The fifth in series of blog posts for Lent from Sr. Madeleine Gregg, fcJ
As part of the created world, human beings rely on other created things to support us. The generosity of God towards us is communicated to us through the generosity of the created world in meeting our needs and providing for us. Earth’s atmosphere, soils, fresh water, and sunlight are the foundation of all life on this planet. Ecosystems, rich in diversity of plants and fungi, offer medicine, as well as food. They also act as carbon sinks, currently absorbing about half of all human-produced carbon emissions and protecting the planet from more severe climate change. The fact that human life depends on the life around us underscores the importance of returning degraded air, water, and soil to healthy states.

Have you been aware of these ideas? Are you grateful for all that has been freely given?
The natural world provides for our needs, but it cannot sustain unlimited greed. We absolutely need to move from a “take” mentality to one of reciprocity and care. Part of how we respond is to pray, to speak with God, the merciful one, crying out in wonder and deep emotion. But our cry of wonder is tempered today by an equal cry of horror as we realize the ways in which we are not collaborating with God in the good government of our environment. This is the first part of the Ecospiritual perspective’s dynamic: prayer.
But it doesn’t stop with prayer because when we deny our right relationship with creation, we are denying our relationship with God, the source of life. And, cut off from God, we permit ourselves to destroy life and treat it with disrespect (people included, of course). In the Book of Proverbs 12:10 we read, “The virtuous one looks after the lives of his beasts, but the wicked one’s heart is ruthless”. By attributing caring concern for animals to the virtuous, Scripture affirms that a correct relationship with God is reflected in respectful relationship with the environment and with all with whom we share our common home, whether living or non-living, whether human or other than human, whether plant or animal.
What do you do in your life to grow in right relationship with all of creation? Do you feel reverence and gratitude for the living and non-living beings with whom you share this planet?
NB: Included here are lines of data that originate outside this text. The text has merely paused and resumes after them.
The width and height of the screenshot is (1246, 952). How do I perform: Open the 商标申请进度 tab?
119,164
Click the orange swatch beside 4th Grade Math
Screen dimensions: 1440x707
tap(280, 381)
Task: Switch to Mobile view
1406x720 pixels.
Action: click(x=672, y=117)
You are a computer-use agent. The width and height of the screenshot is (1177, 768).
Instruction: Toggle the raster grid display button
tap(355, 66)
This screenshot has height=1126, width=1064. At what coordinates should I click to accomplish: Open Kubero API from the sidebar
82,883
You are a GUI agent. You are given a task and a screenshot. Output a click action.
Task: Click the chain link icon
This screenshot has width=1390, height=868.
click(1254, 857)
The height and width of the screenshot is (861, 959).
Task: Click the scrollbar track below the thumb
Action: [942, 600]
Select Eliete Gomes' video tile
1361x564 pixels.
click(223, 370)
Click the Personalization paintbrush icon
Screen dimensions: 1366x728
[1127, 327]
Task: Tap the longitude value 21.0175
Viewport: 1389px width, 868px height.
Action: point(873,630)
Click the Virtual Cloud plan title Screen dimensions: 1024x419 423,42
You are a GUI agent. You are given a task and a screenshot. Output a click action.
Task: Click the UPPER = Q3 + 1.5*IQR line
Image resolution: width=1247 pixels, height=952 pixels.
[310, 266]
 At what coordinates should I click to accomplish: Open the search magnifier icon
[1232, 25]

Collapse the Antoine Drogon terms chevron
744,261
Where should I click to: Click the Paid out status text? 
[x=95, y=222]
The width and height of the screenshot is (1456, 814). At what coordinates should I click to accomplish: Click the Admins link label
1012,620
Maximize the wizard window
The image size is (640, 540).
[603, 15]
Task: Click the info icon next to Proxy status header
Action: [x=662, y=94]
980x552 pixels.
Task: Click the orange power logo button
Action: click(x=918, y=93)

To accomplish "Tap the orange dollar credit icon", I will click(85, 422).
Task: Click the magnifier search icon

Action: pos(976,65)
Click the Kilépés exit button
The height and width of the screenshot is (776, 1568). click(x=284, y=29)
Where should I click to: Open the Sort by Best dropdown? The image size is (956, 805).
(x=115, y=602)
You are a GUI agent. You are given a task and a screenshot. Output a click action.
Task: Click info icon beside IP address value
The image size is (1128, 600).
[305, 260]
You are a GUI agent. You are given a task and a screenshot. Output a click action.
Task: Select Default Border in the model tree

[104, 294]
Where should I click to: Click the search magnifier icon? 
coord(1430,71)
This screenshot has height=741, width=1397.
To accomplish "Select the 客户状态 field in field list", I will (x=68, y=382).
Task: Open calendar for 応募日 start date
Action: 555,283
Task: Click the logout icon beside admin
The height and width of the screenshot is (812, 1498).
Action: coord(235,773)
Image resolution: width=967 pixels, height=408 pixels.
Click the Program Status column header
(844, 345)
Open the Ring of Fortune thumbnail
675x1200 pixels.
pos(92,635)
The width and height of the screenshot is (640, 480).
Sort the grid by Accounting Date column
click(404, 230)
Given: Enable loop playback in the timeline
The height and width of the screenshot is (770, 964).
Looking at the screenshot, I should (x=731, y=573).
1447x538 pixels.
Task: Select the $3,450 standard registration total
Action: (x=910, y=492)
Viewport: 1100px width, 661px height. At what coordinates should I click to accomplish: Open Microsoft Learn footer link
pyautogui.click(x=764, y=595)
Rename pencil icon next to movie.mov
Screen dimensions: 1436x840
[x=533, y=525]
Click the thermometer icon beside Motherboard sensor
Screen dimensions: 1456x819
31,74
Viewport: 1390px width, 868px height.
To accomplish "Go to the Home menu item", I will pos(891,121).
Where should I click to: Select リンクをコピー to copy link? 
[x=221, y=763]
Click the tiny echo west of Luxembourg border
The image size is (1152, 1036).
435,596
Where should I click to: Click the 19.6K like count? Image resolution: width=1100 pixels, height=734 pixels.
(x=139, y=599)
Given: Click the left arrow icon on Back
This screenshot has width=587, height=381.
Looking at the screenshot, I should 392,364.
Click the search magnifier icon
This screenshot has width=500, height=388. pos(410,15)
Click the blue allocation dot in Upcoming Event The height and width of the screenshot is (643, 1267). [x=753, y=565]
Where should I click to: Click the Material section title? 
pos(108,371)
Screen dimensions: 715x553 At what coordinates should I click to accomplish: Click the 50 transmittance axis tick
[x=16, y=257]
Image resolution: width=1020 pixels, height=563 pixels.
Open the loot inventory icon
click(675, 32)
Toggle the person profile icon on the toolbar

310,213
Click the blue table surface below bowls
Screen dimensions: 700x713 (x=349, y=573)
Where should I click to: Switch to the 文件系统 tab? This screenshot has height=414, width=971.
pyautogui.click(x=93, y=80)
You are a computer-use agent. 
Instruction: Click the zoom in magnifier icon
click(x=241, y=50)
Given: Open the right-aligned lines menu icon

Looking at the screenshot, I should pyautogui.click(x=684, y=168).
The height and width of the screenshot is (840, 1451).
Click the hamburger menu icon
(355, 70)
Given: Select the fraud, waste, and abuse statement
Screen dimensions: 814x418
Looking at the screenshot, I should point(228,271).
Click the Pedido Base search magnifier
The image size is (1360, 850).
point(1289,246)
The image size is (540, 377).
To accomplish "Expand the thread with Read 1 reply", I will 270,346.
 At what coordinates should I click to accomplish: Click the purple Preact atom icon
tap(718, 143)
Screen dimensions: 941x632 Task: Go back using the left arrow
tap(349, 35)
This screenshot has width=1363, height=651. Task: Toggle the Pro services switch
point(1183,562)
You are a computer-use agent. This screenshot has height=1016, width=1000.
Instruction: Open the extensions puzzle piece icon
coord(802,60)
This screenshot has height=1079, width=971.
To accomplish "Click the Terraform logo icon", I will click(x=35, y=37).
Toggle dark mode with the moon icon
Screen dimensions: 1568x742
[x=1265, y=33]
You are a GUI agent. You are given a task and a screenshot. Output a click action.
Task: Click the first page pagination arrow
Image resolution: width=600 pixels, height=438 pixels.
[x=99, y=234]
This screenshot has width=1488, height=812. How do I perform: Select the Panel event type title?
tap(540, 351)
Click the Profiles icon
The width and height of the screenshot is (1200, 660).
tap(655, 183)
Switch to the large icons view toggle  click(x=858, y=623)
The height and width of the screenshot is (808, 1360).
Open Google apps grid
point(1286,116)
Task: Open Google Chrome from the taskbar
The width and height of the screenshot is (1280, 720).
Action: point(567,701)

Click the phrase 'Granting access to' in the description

This is the backdrop of the Lenten season, the call to repent of our sins, whether personal or communal, to repent of our complicity in the global injustice of exploitation and destruction of the environment. This is the second part of the Ecospiritual perspective’s dynamic: facing our personal and societal sinfulness, that is, how our choices have contributed to the suffering of others, to the degradation of our planet’s ecosystems.

And, again, it cannot stop there, at coming to a recognition of how we have disregarded others. We have to take action. What that means will vary considerably, depending as it does on our health, strength, material resources, and location. Our ability to act also depends on being connected to a community of people who can support us in taking action.
That is part of the rationale for the new Jesuit ministry at Ignatius Jesuit Centre—the establishment of a Centre for Integral Ecology. We want to be part of your support network, in helping you respond to the urgent need of our time for ecological restoration and regeneration of soils, ecosystems, the water cycle, the atmosphere, and animal populations. We hope to offer programs that will not only inform, but also give you a chance to work and hike and garden this land. We want to inspire you to join us in taking action on behalf of our planet.
We invite you come, if only through the internet, to participate with us in what “geologian” Thomas Berry, CP called “the great work.” We invite you to ecological conversion and the development of an ecospiritual perspective on life.